Ноздри Джоджи раздулись, а взгляды наши столкнулись, как клинки. Глазами Чикиры, притаившейся наверху, среди балок, я видела знакомую тень, скользнувшую в нашу сторону. Его высочество пожаловал... Прямо ко времени.
– Вы пообещали мне шоколадную жизнь! – выдал Джоджи. – А ведёте на убой?
– Вы тоже много чего обещали тем, кого брались лечить. Я, в отличие от вас, хотя бы имею основание для таких обещаний. Пророк действительно имеет все шансы получить от жизни все блага...
– Да что вы делаете из меня идиота?! Думаете, я не понимаю, что будет с пророком, влезшим в политические разборки? Да я закончу жизнь в канаве!
– Никто не делает из тебя идиота, – подал-таки голос Зайран. – Ты и сам отлично справляешься.
Под тихое хмыканье Шама, наблюдавшего весь этот цирк с ленивым любопытством, Зайран возник на свободном стуле. Материализовался принц эффектно, ни отнять ни прибавить – не иначе как склонность к театральности помогла, которая у всех монарших особ должна передаваться по крови. Вместе с натёртой короной лысиной, да-да.
Видно было, что потратил свободное время наследничек Заарды с пользой: нормально побритый и постриженный, облачённый в добротную одежду, он смотрелся весьма достойно. И убедительно.
То-то Джоджи так скривился.
– Господа, я попрошу... – начала я, но мой глас не был услышан. Медленно, но верно над нашим столом разгорались поистине роковые страсти.
– Ты действительно считаешь, что я буду тебе помогать? – прошипел пророк. – После этих слов?

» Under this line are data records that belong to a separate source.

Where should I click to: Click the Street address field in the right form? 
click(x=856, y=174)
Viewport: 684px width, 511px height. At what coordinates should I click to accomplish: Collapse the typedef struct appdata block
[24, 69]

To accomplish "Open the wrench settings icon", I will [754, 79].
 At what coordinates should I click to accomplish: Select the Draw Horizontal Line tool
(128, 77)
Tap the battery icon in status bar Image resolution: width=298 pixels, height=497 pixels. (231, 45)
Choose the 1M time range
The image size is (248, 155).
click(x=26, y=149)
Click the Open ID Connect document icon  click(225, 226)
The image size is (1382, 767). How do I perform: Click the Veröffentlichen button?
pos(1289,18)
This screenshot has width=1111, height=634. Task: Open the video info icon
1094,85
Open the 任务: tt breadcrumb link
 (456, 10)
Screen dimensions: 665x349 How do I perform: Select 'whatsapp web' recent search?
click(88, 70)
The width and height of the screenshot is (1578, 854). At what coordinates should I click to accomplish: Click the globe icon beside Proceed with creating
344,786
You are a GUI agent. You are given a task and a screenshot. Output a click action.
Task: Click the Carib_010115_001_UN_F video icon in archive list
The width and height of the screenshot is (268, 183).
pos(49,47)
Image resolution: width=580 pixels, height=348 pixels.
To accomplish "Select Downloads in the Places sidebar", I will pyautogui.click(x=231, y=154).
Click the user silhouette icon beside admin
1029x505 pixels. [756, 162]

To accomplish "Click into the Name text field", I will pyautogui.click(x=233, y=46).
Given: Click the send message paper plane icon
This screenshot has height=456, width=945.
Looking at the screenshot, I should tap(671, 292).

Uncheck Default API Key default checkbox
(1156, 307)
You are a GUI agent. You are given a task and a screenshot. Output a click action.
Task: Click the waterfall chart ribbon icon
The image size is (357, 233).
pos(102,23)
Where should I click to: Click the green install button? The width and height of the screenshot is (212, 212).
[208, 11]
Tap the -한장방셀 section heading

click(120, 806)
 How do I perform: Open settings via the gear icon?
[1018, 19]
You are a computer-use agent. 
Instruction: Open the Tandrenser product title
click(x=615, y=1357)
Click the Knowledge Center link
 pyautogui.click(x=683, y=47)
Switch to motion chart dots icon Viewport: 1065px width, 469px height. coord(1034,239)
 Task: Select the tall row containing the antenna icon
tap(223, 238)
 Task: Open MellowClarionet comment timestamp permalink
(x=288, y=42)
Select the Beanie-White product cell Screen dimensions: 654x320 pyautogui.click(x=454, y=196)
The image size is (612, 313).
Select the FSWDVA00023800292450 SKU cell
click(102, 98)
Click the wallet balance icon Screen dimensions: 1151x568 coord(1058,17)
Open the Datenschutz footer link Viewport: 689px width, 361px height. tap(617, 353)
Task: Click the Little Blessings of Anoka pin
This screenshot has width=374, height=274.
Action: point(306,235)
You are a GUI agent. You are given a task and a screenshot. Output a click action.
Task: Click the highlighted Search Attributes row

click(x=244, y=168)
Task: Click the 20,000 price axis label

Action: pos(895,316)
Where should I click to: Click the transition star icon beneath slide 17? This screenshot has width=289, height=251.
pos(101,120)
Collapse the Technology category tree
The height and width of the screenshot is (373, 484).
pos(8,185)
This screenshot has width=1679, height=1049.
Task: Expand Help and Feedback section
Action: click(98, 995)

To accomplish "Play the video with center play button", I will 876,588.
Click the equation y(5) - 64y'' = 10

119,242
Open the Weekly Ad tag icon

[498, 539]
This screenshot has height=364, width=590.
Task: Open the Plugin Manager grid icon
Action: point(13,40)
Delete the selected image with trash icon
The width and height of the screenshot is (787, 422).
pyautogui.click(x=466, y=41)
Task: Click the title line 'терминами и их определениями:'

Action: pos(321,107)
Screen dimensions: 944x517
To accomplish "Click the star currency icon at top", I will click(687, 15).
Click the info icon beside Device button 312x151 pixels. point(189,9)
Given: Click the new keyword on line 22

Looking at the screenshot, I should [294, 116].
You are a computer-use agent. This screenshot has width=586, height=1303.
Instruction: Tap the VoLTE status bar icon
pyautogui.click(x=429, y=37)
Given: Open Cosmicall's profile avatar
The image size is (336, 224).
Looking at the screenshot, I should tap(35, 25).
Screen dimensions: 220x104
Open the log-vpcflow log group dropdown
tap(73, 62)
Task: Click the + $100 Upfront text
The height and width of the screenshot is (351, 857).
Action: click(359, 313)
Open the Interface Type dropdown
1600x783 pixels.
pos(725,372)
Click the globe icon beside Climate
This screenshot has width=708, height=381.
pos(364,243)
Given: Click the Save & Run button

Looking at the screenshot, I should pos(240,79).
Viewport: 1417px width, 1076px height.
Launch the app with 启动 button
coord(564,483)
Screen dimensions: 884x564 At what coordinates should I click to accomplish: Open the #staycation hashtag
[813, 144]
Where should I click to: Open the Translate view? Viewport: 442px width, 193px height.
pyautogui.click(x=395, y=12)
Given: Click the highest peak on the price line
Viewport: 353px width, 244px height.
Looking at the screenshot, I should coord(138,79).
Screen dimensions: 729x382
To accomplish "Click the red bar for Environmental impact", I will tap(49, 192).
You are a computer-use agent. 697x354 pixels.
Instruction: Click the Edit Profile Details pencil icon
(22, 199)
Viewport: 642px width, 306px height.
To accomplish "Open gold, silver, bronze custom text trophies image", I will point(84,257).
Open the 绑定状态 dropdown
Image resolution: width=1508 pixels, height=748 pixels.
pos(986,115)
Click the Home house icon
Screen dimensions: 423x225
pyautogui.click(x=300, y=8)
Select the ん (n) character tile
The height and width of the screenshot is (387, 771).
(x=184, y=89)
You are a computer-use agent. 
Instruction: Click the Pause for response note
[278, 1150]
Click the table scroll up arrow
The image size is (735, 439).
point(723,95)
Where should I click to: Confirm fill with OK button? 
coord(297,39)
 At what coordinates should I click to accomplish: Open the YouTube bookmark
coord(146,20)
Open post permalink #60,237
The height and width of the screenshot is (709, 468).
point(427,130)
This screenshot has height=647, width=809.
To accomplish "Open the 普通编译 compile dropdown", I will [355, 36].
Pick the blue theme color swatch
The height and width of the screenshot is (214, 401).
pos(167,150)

– Будешь, – хмыкнул принц. – Потому что ты не пророк, и сам это прекрасно знаешь. Ты – крыса с помойки. Всё, что тебя волнует – деньги. И – местами – сохранность собственной шкуры. И я могу дать тебе и первое, и второе. Во-первых, я могу гарантировать тебе жизнь, а вот от противников моих действительно не стоит ждать ничего хорошего. За одно то, что ты путешествовал с этим монахом и видел Древнего, за то, что тебе известно о моём существовании... за всё это мои оппоненты не оставят тебя в живых.
Что же, нужно отдать его принцу – он умеет манипулировать.
– Мне не нравится избранная его высочеством манера выражаться, но по сути он прав, – добавила я. – Как минимум, вероятность такого исхода есть.
Джоджи медленно искривил губы в презрительной улыбке.
– Что и следовало доказать. Или обманываешь ты, или лоха делают из тебя!
– Но, Джоджи, – начала Овита тихо. – Мы все вместе, и...
– Иди наверх, Овита, – бросил он, презрительно скривившись. – И хватит нести околесицу. Мы вместе? Ха. Это разговор не для женских ушей. И не для женских мозгов.
И вот тут честно скажу: у меня так и зачесались руки от желания приголубить нашего пророка чем-то тяжёлым по маковке.
Но Овита, помедлив секунду, встала и пошла.
Властные кавалеры, мерившиеся взглядами, восприняли её уход как должное. И я приказала самой себе сделать то же самое. В конечном итоге Овита действительно ничего не понимает в происходящем. И, возможно, послушать более умного человека без споров и возражений – верный подход.
В какой-то степени.
– А теперь, – сказал Джоджи. – Поговорим по-другому. И безо всякого там глупого вранья насчёт того, что мы якобы "вместе". Я – не с вами. И хочу знать, сколько получу за помощь.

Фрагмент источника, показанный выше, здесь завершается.